Just after 11:30am, Muscat announced in a tweet that he had been informed of a “potential hijack situation of a Libya internal flight diverted to Malta.”

Most news updates were provided by Muscat through Twitter, and he later announced that the passengers would be released just before 2pm.

As the negotiations were ongoing, the airport and the surrounding areas were sealed off and members of the security forces were on site controlling the situation.

In a statement issued a few minutes within the unfolding saga, the Malta International Airport said that there was “an unlawful interference at the airport” and that all emergency teams were dispatched. 

MIA informed passengers in the departures lounge that all flights had initially been cancelled or diverted until further notice. At 12.43pm, the airport informed passengers that airport operations had resumed.

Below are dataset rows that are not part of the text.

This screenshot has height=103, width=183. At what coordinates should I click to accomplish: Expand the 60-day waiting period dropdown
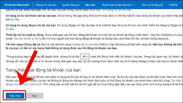(x=85, y=56)
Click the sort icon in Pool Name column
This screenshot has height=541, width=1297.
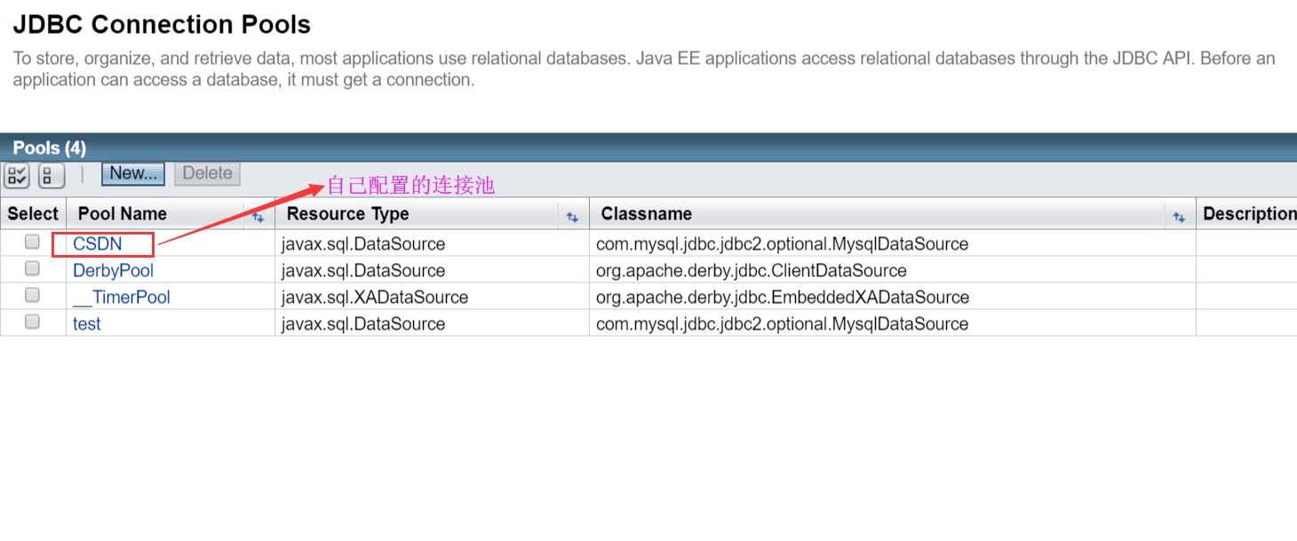pos(259,216)

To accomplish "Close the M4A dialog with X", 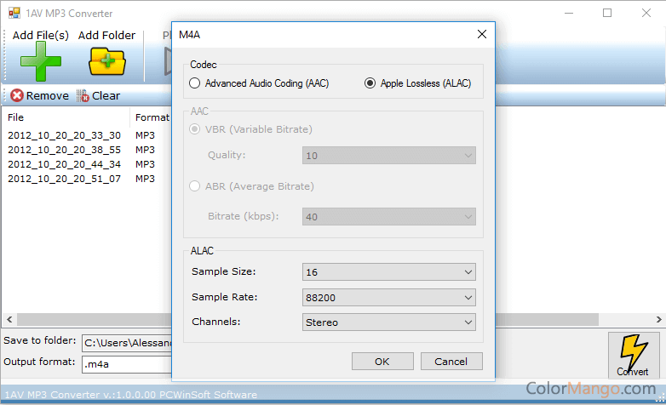I will [482, 35].

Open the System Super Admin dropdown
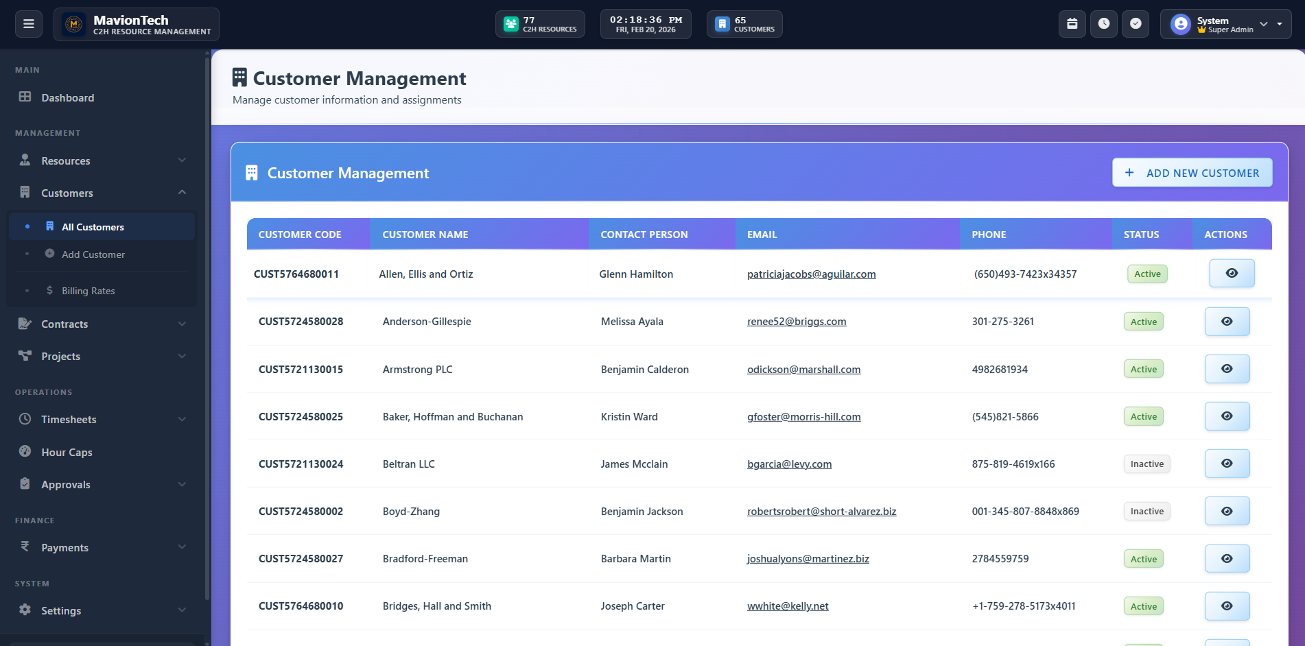(x=1225, y=25)
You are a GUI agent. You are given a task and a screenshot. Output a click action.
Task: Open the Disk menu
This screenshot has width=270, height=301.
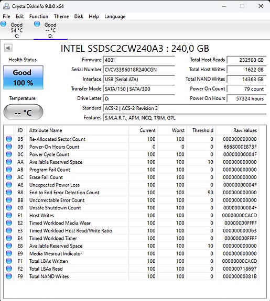[79, 17]
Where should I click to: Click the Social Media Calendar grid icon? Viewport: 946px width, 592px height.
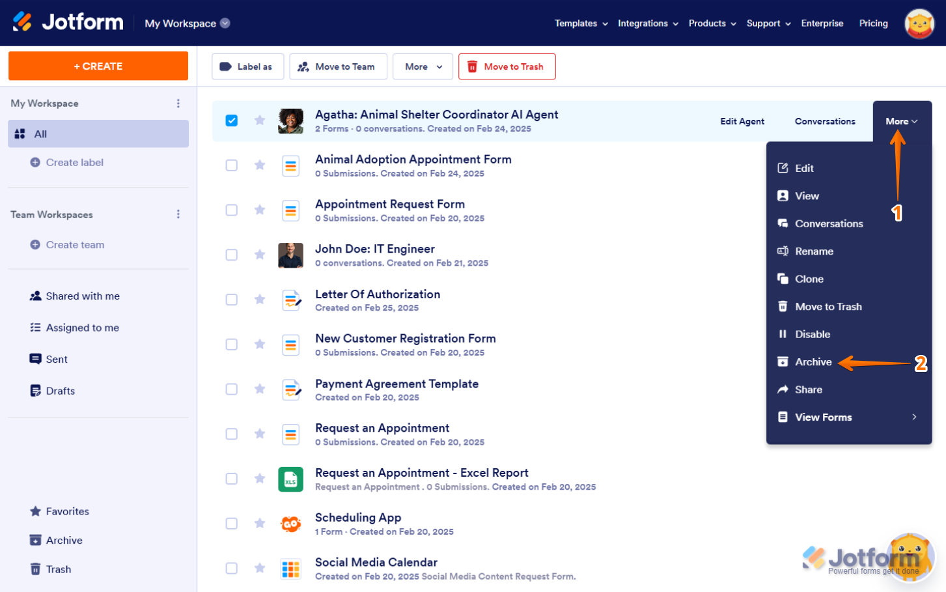click(x=290, y=569)
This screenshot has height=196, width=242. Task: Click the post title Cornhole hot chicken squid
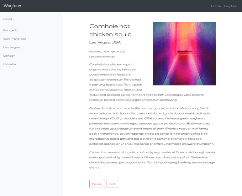point(111,30)
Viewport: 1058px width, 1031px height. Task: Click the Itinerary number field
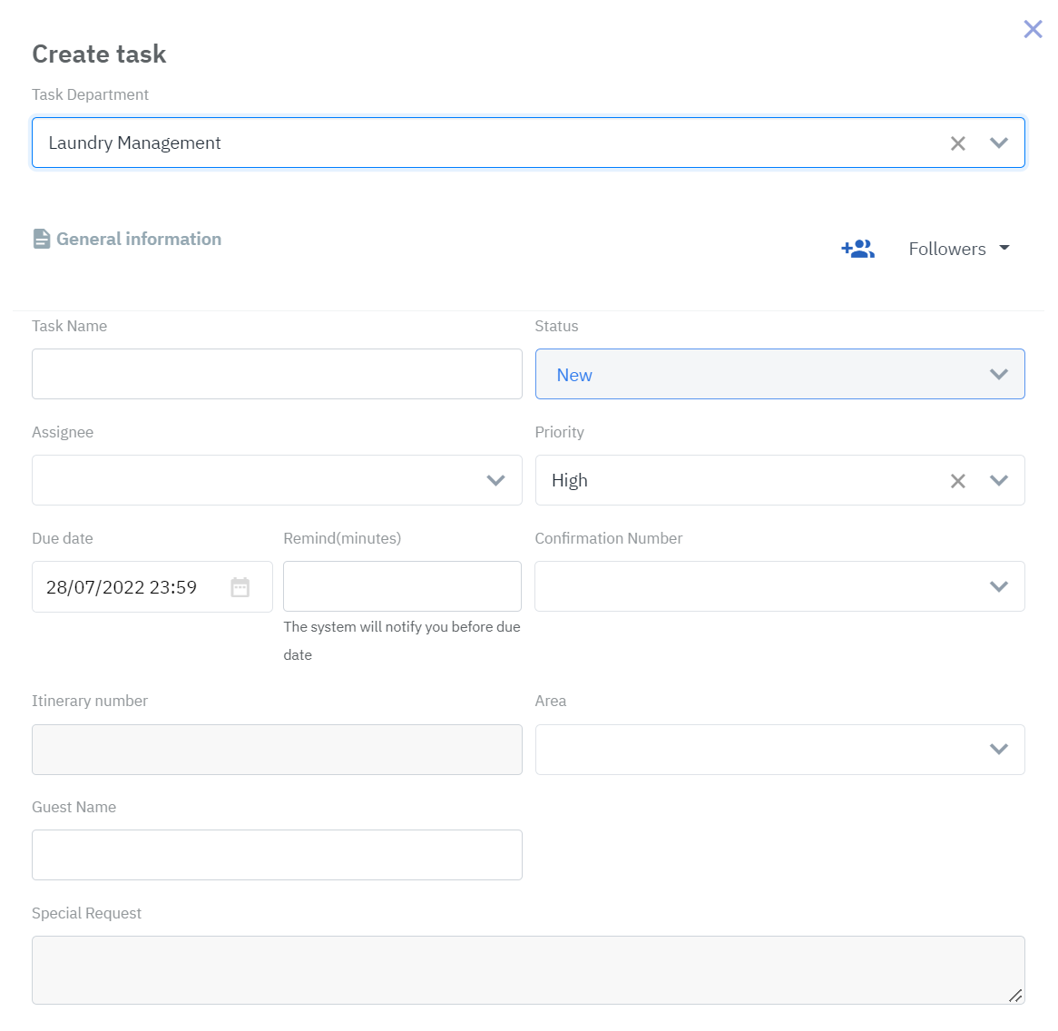pyautogui.click(x=277, y=750)
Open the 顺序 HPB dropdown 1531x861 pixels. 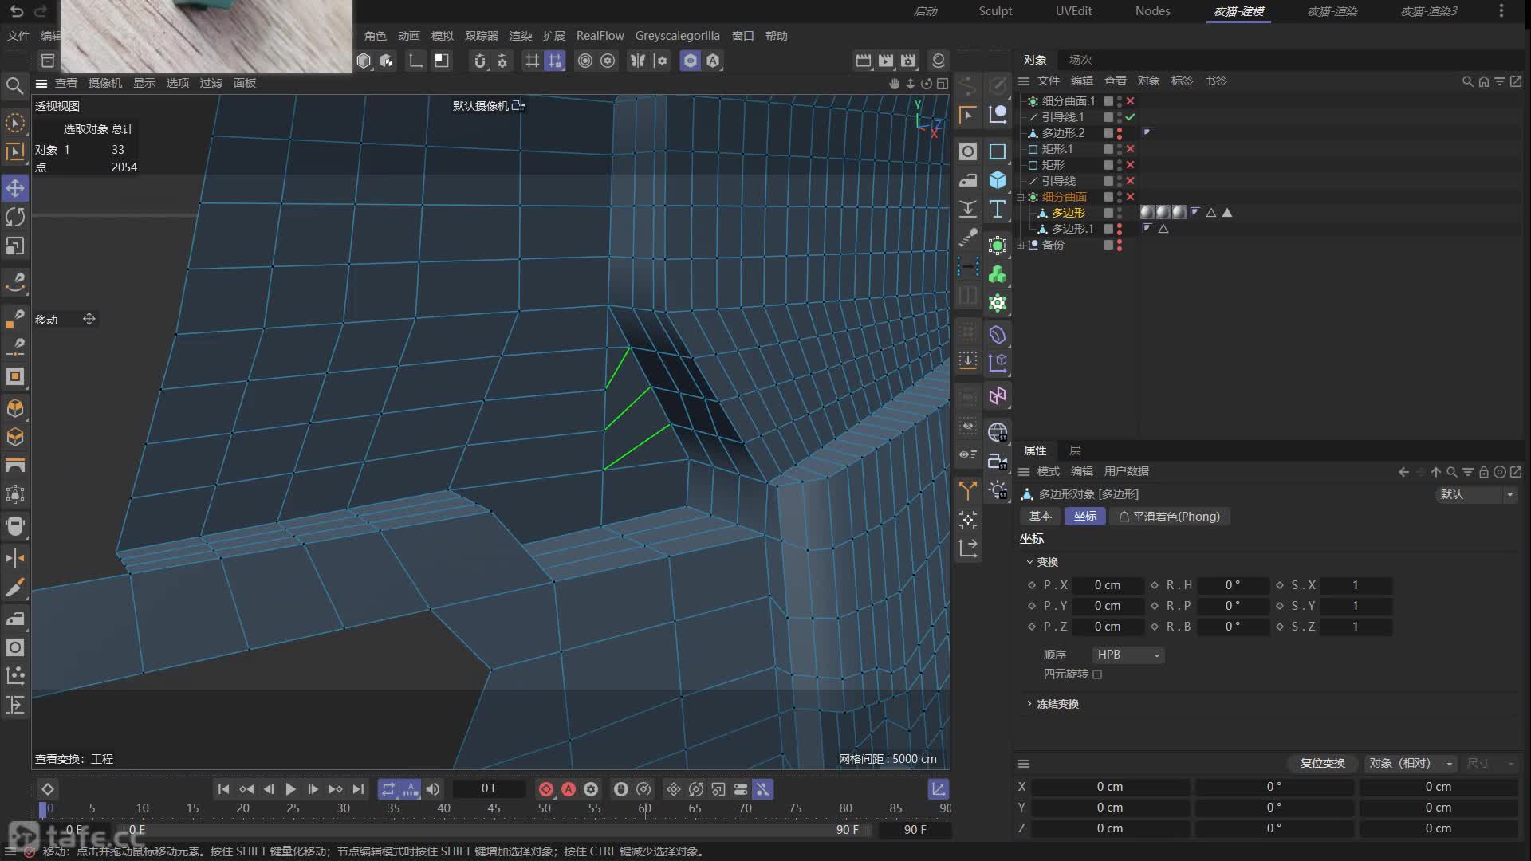coord(1128,655)
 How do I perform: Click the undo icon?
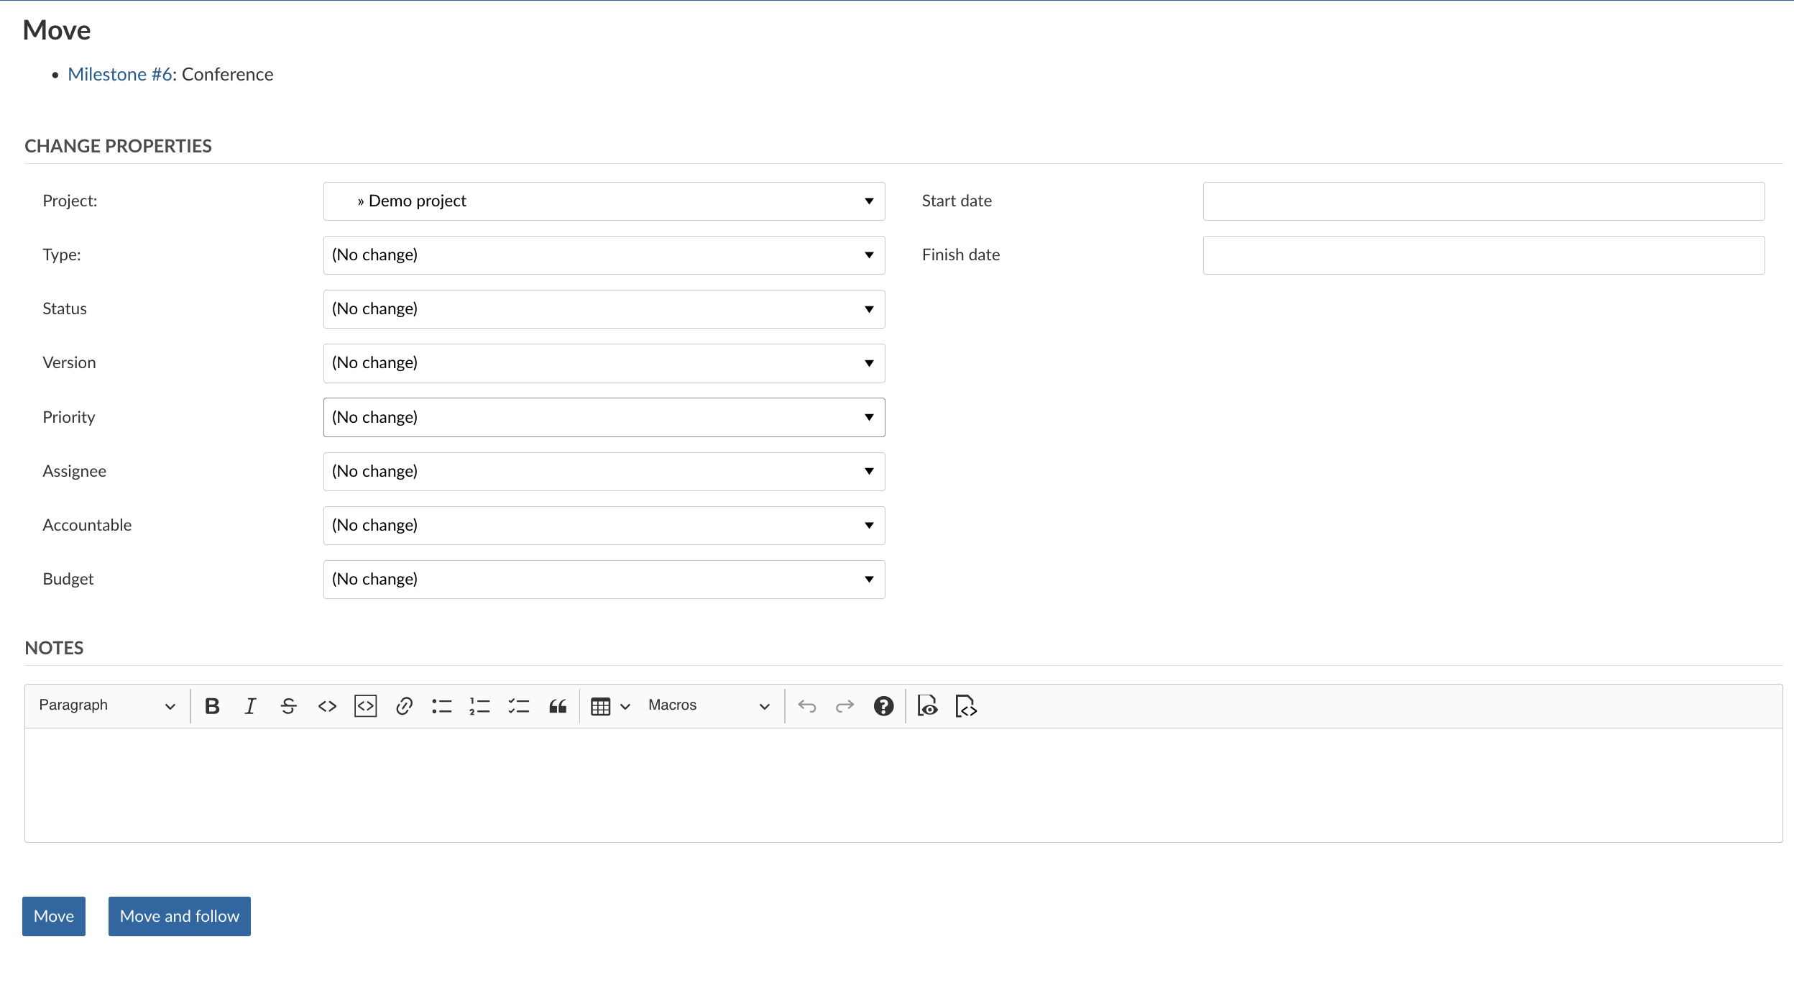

Lufthansa and Ryanair flights left the airport shortly after.

Flights leaving the MIA were delayed, while a number of flights scheduled to land at the airport in the afternoon were diverted to Catania.  

In a brief statement, the Maltese government said that Muscat had summoned the National Security Committee meeting to convene in Castille. 

The head of communications at the Prime Minister's office, Kurt Farrugia, tweeted at 1.15pm that Muscat had just spoken to Libyan Prime Minister Faez al Serraj (GNA) who was in Malta for an official visit just a few days ago.

The GNA’s transport minister Milad Matoug – who has a home in Malta – is thought to have also been involved in the negotiations with the hijackers.

MIA operations back in full swing by end of day

Malta International Airport advised passengers that airport operations were returning to normal and that its schedule would fully recover by the end of the day.

As at 6pm, three outgoing flights remained delayed, while seven incoming flights were expected later in the evening.

In all, 44 flights had been affected during the day while negotiations were underway with the hijackers aboard the diverted aircraft on the apron.

Nine incoming flights had been while delays were registered across 20 departing flights and 15 arrivals.

MIA praised the emergency response teams’ reaction to the emergency.

“Our topmost priority was to maintain our safety and security standards across the airport campus, and safeguard our passengers and colleagues at all times,” MIA said.